Monday, February 19, 2007

Registered, nearing the end of his journey, passes through a number of increasingly strange possibilities.

The possibilities are becoming stranger – farther removed from the conglomerations of worlds through which Reg normally travels. The hej machet is strong and clear in his mind, and he moves quickly through the downpour that is all he can see of the place in which he finds himself.
The rain is cold and hard, obscuring everything around him. There are forms hulking nearby, but they are unrecognisable. The water is falling so fast that he is effectively stepping across a shallow flowing lake, hammered all around by the countless tiny explosions of a billion raindrops.
It is raining so hard he finds himself choking on the water that invades every breath.
The hej machet, seemingly the only dry thing around, sheltering in his head, leads him to a structure that reminds him of a disused stadium. He expects a brief respite as he passes inside, but bizarrely the short tunnel that allows him access to the building has sprinklers recessed into the ceiling - their spray, massed together, mimics the downpour outside.
Laughing, he passes into the centre of the stadium, a place filled with machinery rusting in the mud. He digs into the puddles that grow around his hands, blows the water from his nose as he bends to the earth, and pulls a worn piece of ceramic from the ground.
The rain cleans it in his hands; it glows in his sight, and he pivots into limbo. The immense
- TWIST -
brings both a welcome absence of water and a disturbing sense of the world he is moving into. It has the feel of a possibility filled with poison, with burning, chemicals, and with radiation. With a short grimace he
- TWISTS -
back to the stadium, the change of direction throwing him through the flooded air and into a rusted slab of metal. Wishing he could somehow procure a spacesuit in this place, he instead crawls under one of the derelict machines and spends the next few hours adjusting his body to suit the hostile environment he expects to find.
When he finally pivots back he finds himself in a world that seems more like another planet entirely.
The land is flat and glassy. It is incredibly hot, as if he is being tortured. Gases vent from small holes in the ground. His first breath burns horribly, and so he tries to take small, shallow gasps, holding each one for as long as he can, allowing his body to get the feel of what it must deal with.
The sky seems caught in some sort of hellish twilight, the edge of the immense red sun rolls along most of the horizon - so large that it seems midday would be nothing more than the land melting under its hemisphere filling glare.
Looking around, eyes itching and burning, he wonders how it is that he is still alive here. The huge star and the absence of molten rock burning his ankles seems to indicate that the world on which he stands has become tidally locked to the red giant at the centre of the this solar system. Presenting one side continuously to the sun would lead to metal-vaporising temperatures, and presumably conversely freezing conditions on the planet’s dark side - heat transfer producing weather. He supposes he is standing in a narrow band, perhaps bounded by fields of frozen argon on the night-side and immense storms closer to the day-side ... metal would precipitate from the atmosphere ... perhaps a pinkish-white rain of potassium.

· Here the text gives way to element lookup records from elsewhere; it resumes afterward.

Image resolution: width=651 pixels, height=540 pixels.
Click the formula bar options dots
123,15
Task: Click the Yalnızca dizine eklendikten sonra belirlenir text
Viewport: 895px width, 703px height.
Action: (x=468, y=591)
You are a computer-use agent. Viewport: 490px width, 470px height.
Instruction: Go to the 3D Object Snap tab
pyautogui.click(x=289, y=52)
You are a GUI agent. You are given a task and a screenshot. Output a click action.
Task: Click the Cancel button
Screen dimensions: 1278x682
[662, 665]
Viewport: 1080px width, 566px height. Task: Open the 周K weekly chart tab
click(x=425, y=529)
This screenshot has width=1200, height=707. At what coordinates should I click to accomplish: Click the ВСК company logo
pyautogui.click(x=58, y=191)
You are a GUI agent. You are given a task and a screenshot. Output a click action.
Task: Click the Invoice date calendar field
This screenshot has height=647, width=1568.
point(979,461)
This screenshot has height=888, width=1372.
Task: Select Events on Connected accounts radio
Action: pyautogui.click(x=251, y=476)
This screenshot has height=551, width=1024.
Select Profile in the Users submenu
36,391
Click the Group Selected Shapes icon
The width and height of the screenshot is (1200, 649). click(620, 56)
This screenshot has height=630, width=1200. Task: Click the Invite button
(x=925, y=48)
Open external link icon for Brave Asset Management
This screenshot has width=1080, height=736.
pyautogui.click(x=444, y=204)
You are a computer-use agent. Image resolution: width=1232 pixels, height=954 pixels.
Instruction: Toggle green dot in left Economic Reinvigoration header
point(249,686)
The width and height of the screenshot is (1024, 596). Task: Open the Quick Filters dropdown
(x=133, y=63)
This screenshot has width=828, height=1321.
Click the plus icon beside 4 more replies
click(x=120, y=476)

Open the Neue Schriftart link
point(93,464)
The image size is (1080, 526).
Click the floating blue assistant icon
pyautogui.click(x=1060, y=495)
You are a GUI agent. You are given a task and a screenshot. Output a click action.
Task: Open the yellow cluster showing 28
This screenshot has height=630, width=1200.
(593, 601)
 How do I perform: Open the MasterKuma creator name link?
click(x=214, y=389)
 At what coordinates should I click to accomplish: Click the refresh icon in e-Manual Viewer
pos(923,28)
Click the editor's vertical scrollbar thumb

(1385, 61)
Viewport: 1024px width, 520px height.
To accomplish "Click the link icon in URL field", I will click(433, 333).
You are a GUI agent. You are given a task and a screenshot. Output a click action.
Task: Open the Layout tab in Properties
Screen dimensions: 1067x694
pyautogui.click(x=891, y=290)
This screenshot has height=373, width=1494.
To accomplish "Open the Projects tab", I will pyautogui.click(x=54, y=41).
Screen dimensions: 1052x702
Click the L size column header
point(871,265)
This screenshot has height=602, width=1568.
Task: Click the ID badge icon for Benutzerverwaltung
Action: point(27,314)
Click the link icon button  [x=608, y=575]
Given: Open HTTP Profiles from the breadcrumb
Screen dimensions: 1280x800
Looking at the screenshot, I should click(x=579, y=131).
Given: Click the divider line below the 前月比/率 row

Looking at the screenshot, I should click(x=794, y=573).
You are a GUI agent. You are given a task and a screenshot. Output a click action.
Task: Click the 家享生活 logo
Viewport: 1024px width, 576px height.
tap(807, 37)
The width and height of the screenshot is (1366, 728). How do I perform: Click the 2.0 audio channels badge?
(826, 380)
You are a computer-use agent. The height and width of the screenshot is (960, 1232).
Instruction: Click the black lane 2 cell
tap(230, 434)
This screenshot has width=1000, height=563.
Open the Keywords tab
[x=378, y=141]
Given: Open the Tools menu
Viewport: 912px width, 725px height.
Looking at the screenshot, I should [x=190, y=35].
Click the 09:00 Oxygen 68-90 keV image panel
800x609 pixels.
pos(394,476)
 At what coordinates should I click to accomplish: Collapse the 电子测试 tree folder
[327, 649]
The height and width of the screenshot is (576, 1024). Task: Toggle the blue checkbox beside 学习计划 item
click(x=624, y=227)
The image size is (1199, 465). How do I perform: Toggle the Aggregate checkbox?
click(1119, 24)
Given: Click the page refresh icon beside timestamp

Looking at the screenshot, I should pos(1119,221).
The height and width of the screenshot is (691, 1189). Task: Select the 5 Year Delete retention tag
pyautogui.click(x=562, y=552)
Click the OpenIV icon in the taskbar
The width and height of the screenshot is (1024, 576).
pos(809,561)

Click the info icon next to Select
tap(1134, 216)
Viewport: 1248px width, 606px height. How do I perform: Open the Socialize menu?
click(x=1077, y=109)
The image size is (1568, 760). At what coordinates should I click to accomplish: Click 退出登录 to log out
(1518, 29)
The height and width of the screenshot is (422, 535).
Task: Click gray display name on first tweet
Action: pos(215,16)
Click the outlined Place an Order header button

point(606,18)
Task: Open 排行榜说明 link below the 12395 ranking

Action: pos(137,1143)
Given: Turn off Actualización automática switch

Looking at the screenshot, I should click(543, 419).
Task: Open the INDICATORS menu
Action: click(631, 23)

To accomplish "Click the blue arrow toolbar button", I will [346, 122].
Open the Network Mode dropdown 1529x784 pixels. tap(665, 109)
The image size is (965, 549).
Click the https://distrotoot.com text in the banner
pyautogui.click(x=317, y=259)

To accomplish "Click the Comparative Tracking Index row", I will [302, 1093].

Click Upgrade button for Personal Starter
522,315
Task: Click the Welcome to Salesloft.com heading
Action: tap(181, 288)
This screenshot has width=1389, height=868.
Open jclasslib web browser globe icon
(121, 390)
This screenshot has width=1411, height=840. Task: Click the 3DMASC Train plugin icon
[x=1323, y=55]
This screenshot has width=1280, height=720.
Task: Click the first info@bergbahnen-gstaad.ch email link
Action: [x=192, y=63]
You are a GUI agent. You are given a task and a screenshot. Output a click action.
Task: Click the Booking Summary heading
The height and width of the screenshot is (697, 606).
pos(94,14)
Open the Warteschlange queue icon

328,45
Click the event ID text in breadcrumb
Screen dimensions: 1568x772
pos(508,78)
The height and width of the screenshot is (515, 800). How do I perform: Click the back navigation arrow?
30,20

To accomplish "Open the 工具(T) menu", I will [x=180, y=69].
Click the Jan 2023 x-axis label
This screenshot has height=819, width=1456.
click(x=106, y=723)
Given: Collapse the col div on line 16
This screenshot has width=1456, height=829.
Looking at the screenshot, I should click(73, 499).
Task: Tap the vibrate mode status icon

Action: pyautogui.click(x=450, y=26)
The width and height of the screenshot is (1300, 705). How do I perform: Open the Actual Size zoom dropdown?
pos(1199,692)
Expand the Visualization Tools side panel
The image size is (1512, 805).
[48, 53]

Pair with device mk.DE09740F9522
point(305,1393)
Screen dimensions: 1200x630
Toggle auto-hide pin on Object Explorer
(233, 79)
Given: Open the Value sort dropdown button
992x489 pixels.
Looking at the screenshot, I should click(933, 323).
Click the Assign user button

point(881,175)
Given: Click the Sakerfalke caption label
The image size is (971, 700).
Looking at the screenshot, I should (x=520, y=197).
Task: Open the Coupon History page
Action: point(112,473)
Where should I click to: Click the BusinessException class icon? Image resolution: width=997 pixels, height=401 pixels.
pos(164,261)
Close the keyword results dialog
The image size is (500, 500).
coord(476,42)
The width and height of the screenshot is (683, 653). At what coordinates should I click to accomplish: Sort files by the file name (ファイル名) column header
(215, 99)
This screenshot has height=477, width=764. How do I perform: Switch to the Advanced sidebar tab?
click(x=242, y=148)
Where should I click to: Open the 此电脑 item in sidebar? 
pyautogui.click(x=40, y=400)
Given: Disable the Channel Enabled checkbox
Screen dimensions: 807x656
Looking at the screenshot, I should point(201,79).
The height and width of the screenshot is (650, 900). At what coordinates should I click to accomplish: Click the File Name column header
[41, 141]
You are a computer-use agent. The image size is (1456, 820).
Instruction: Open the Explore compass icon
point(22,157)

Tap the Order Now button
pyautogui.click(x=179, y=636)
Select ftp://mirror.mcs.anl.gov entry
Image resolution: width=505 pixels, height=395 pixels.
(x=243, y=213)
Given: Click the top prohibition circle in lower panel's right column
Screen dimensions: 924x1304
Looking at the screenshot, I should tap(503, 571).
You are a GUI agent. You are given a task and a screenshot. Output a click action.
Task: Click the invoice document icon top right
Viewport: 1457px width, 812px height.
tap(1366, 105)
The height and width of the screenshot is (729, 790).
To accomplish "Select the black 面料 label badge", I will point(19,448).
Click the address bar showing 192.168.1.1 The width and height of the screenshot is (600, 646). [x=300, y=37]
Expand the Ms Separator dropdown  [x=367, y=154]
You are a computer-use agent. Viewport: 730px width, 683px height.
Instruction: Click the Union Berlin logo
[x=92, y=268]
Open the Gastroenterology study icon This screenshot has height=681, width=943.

Regardless of the solar system’s history the radiation he is being drenched in is intensely painful. He curses himself, wishing he had scrounged some sort of rudimentary metal umbrella, even something as basic as a sheet of tinfoil would have stopped the shorter wavelengths.
Looking down at the chunk of ceramic in his hand, tinted red in the strange light here, he realises how incongruous it is. Someone, and logically he supposes that someone must have been one of the Stillwatch, or perhaps a distant ancestor of his own race, had placed the fulcrum here. He can feel the next link in this ancient chain push against the hej machet stuck in his mind. It is to his left, not too far, away from the furnace sunset and towards the flattened remnants of a mountain chain on the horizon.
Reg moves off in a daze, some dim part of him deciding not to return to the rain drenched stadium for a radiation shield. He feels as if he must simply move forward, continue. There is no possibility of failure.
The ritual buried in his head acts as a compass. He moves slowly to avoid breathing too deeply.